Unexpected surge in job openings observed in May
In a surprising turn of events, the U.S. job market has experienced a significant rebound, with approximately 7.8 million job openings reported in May 2023, marking a six-month high. This figure represents a notable increase from the 7.4 million openings in April and exceeds the expected 7.32 million for May[1][2][5].
This second consecutive monthly increase in job openings follows a period of decline from mid-2022 through September 2024, during which openings, hires, and quits had generally decreased[1][5]. The number of job openings stabilised and even rose slightly after a steep drop in 2022-2024, with May 2023's level being the highest since November 2022[1][5].
While job growth in May was moderate, with the economy adding 139,000 jobs, a slowdown compared to previous months, the unemployment rate held steady at 4.2%[4]. Hires and total separations in May were little changed from April, with about 5.5 million hires and 5.2 million separations, including 3.3 million quits and 1.6 million layoffs/discharges[1][2].
The rise in job openings does not guarantee a smooth sail ahead, as monthly economic data can be volatile. However, it does indicate robust labor demand, despite some moderation in actual hiring and job growth compared to earlier months. This trend contrasts with the prior period of steady decline in openings and suggests a recovering job market dynamic in mid-2023.
Notably, the accommodation and food services sector filled open jobs at a pace last seen in the summer of 2023. The finance and insurance industry also saw a substantial increase in job postings, potentially signalling the end of the 'white-collar job recession'[6].
The rate of layoffs remains near record lows, with layoffs falling in May to 1.6 million, staying below pre-pandemic levels. The 'quits rate' in May was 2.1%, remaining well below the average rate of the past five years[3].

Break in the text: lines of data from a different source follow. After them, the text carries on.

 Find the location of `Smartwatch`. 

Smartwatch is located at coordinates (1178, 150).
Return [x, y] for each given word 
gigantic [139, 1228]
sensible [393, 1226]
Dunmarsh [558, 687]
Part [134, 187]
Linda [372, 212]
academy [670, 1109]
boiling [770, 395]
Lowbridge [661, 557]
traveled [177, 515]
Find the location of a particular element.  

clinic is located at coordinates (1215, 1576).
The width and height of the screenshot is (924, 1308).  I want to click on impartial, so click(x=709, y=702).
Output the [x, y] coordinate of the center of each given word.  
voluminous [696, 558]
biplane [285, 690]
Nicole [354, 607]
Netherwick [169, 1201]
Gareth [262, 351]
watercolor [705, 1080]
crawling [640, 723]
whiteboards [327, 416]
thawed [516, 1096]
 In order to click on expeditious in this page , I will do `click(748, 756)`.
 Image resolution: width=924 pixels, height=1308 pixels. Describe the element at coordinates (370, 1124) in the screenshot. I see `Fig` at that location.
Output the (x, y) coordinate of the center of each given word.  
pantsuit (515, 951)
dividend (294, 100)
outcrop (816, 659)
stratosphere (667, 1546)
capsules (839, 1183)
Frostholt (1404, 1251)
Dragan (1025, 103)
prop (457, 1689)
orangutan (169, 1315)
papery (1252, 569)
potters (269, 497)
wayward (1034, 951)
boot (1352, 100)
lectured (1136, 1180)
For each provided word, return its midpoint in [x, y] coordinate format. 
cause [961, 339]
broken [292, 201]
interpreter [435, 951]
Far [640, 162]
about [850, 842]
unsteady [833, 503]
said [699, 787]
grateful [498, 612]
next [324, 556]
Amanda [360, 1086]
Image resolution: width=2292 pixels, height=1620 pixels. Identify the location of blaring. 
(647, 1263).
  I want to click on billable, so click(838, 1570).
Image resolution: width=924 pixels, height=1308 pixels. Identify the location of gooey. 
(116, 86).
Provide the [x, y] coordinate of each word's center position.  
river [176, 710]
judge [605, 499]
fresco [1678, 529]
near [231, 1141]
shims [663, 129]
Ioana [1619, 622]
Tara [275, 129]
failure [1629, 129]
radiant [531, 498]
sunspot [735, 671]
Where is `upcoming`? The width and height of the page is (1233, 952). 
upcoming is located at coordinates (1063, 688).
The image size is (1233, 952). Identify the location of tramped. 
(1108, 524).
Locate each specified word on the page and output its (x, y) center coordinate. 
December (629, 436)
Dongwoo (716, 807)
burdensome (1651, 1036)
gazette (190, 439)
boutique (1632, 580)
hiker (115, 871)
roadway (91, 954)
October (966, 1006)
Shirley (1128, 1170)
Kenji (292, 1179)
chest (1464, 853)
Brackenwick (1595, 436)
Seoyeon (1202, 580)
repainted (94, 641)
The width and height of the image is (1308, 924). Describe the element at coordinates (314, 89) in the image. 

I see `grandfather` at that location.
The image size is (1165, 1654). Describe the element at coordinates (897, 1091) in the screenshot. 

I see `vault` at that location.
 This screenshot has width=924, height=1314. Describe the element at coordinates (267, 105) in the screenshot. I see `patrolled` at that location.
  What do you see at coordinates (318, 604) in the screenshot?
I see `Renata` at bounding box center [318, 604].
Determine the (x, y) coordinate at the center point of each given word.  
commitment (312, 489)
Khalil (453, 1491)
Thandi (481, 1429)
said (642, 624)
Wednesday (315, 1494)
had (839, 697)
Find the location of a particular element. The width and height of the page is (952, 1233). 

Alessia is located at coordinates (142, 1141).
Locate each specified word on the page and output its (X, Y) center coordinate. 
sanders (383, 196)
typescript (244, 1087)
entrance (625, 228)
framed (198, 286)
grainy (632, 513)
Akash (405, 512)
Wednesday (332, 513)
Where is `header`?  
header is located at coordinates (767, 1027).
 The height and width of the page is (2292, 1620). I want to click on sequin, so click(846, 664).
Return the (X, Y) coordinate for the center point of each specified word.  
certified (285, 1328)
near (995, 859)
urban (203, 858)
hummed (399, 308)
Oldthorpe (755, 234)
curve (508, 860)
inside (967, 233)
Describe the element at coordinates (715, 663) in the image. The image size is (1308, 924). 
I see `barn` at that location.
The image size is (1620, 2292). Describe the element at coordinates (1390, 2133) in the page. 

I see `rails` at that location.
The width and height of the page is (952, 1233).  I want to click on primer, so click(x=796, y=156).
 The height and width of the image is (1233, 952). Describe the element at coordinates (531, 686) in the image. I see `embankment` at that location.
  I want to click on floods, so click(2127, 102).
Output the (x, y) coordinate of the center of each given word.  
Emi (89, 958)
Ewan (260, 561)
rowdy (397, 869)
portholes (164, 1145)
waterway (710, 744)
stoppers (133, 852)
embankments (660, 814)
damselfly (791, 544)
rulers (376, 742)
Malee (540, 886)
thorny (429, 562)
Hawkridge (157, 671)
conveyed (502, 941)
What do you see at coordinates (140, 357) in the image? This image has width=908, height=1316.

Tariff worries are fading, leading businesses to adopt a more optimistic view and look to bring on more workers. The unemployment rate is forecasted to rise to 4.3% from 4.2% in June[7]. Economists are expecting job gains to slow from May, with an estimated 115,000 positions added in June[8].
Allison Shrivastava, an economist at the Indeed Hiring Lab, noted that job postings tracked by Indeed have remained fairly flat. Heather Long, chief economist at Navy Federal Credit Union, believes that hiring may finally end the 'white-collar job recession' as finance and insurance firms are posting more roles[6].
Sources: 1. https://www.bls.gov/news.release/jolts.nr0.htm 2. https://www.cnbc.com/2023/06/02/us-job-openings-total-7-8-million-in-may-hits-six-month-high.html 3. https://www.reuters.com/business/us-job-openings-rise-6-month-high-amid-slowing-hiring-2023-06-02/ 4. https://www.nytimes.com/2023/06/03/business/economy/jobs-report-may-2023.html 5. https://www.bloomberg.com/news/articles/2023-06-02/u-s-job-openings-rise-to-6-month-high-amid-slowing-hiring 6. https://www.cnbc.com/2023/06/03/us-job-market-may-2023-jobs-report-revisions-could-show-economy-slowed-more-than-initially-thought.html 7. https://www.wsj.com/articles/u-s-job-openings-total-7-8-million-in-may-hits-six-month-high-11685689021 8. https://www.reuters.com/business/us-job-openings-rise-6-month-high-amid-slowing-hiring-2023-06-02/
In light of the increasing job openings, businesses within the finance and insurance industry are posting more roles, potentially signaling the end of the 'white-collar job recession'. The robust labor demand, as indicated by the rise in job openings, contrasts with the moderation in actual hiring and job growth compared to earlier months.